** start Exercise material **

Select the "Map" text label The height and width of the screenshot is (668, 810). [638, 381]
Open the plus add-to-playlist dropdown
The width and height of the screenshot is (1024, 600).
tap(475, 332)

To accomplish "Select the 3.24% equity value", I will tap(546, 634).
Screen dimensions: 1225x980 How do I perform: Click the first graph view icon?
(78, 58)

** end Exercise material **
** start Exercise material **

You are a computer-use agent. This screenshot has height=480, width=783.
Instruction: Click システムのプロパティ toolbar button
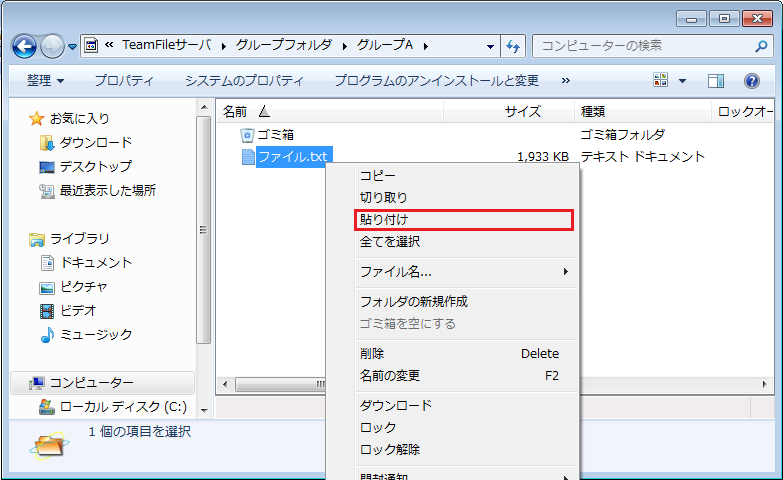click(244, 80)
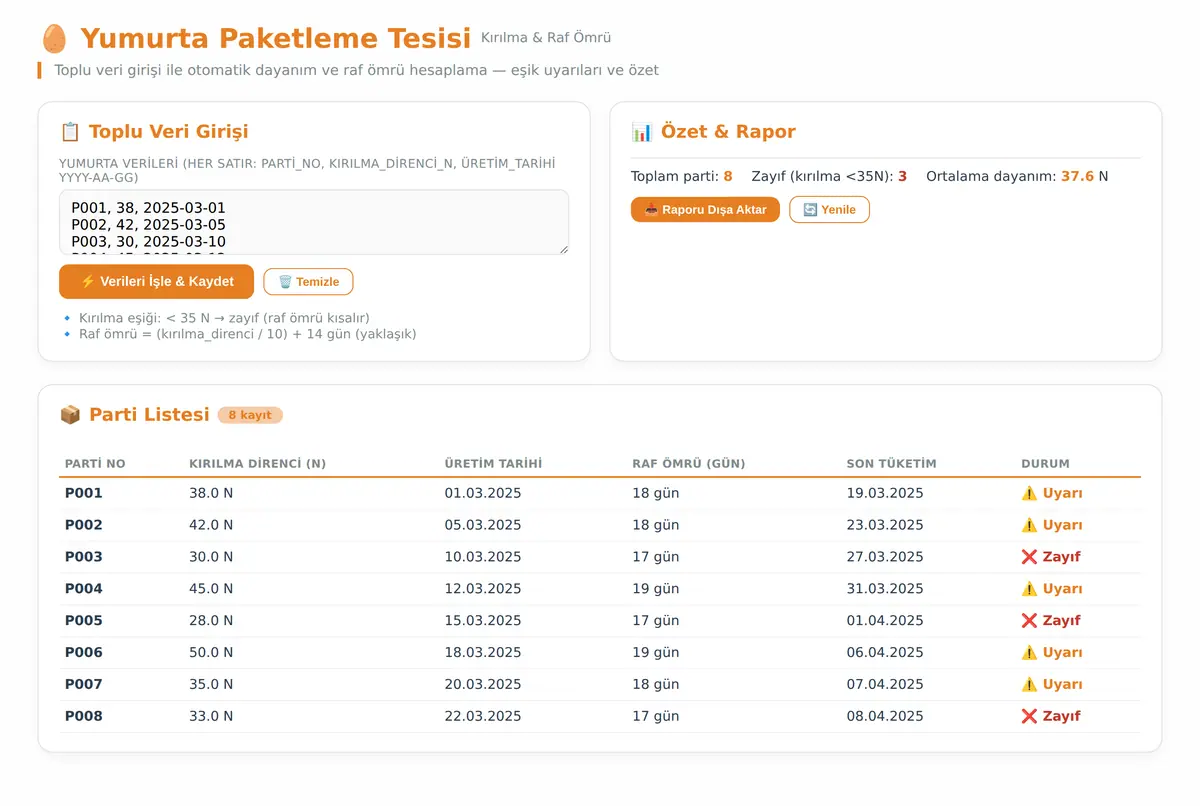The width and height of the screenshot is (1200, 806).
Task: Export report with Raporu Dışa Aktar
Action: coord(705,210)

** end Exercise material **

- _The exercise_
Copy the records from the line containing "810). [638, 381]" up to and including the line containing "will tap(546, 634).", changing every "Select" to "Choose" and keeping everything else the same.

- _Correct answer_
Choose the "Map" text label The height and width of the screenshot is (668, 810). [638, 381]
Open the plus add-to-playlist dropdown
The width and height of the screenshot is (1024, 600).
tap(475, 332)

To accomplish "Choose the 3.24% equity value", I will tap(546, 634).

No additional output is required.